■ **Exercise**: Can you render the lines from the line with "This screenshot has height=264, width=611." to the line with "Looking at the" as a JSON list of strings, one per line, leaving out blank lines and the pictures?

■ **Data provided**:
+ + + +
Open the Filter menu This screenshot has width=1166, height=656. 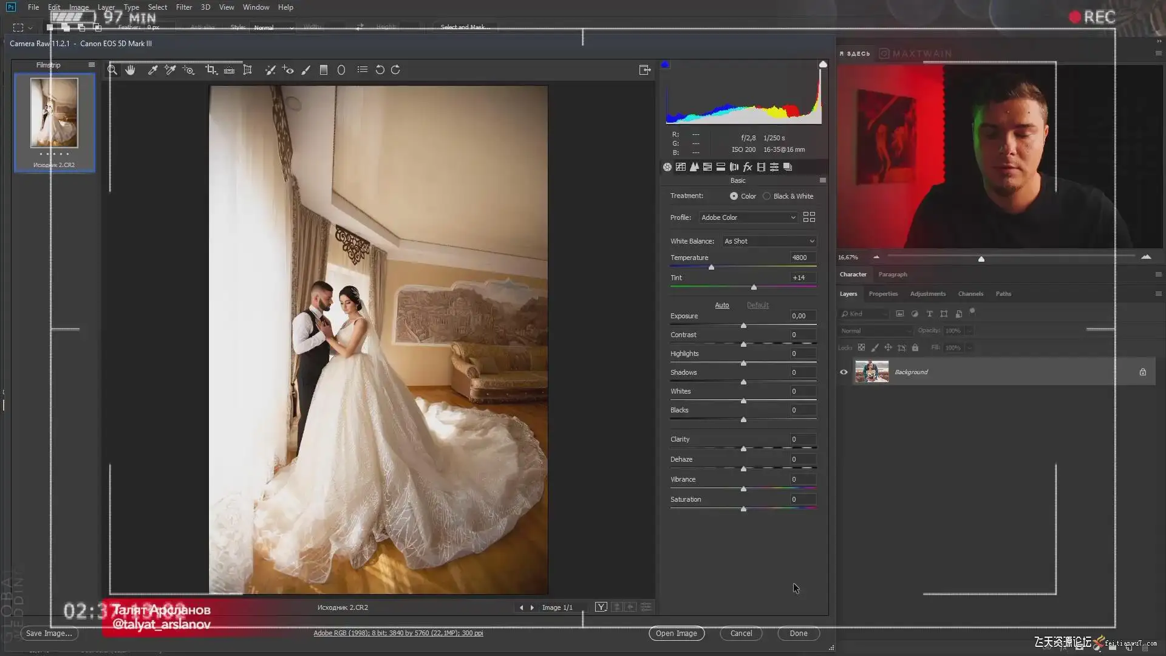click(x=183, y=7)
+ + + +
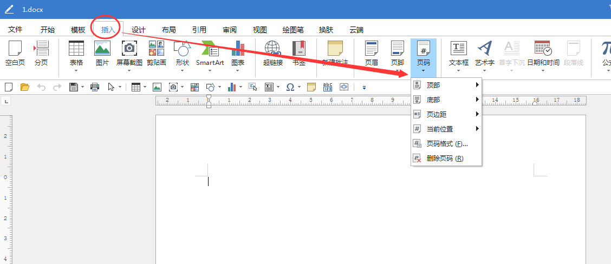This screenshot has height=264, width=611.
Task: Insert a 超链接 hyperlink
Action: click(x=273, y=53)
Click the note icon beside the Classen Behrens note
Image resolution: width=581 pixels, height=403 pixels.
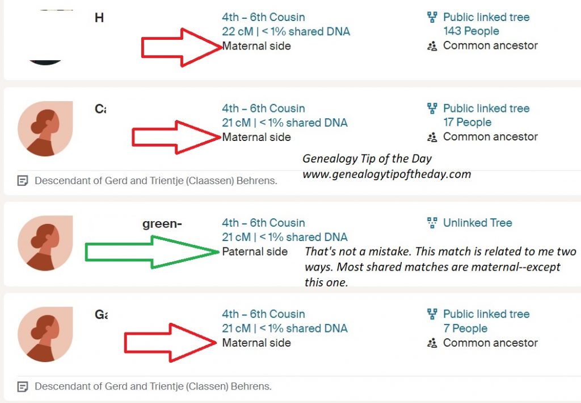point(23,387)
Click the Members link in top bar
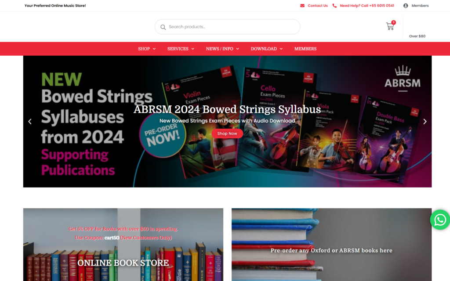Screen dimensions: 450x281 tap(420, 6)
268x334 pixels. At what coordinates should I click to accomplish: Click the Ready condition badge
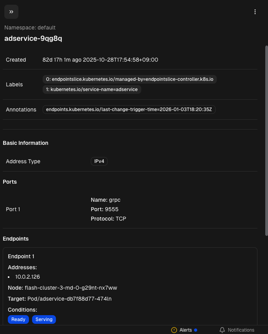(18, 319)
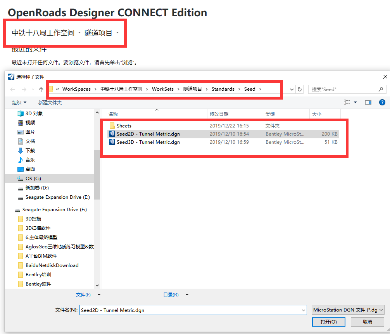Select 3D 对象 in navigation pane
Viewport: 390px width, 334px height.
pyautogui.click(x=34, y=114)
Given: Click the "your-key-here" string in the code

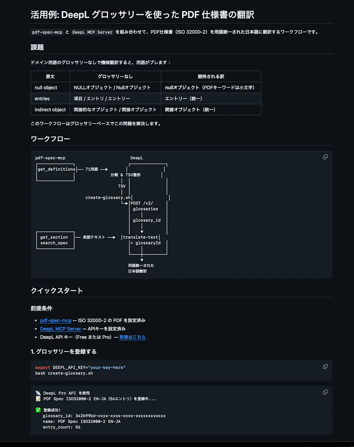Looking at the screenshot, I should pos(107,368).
+ + + +
■ **Complete response**:
[
  "This screenshot has height=264, width=611.",
  "Task: Insert a 超链接 hyperlink",
  "Action: click(x=273, y=53)",
  "Click the note icon beside the Classen Behrens note",
  "Image resolution: width=581 pixels, height=403 pixels.",
  "point(23,387)",
  "Click the Members link in top bar",
  "Screen dimensions: 450x281 tap(420, 6)",
  "268x334 pixels. At what coordinates should I click to accomplish: Click the Ready condition badge",
  "(18, 319)",
  "Select 3D 对象 in navigation pane",
  "Viewport: 390px width, 334px height.",
  "pyautogui.click(x=34, y=114)",
  "Given: Click the \"your-key-here\" string in the code",
  "Looking at the screenshot, I should pos(107,368)."
]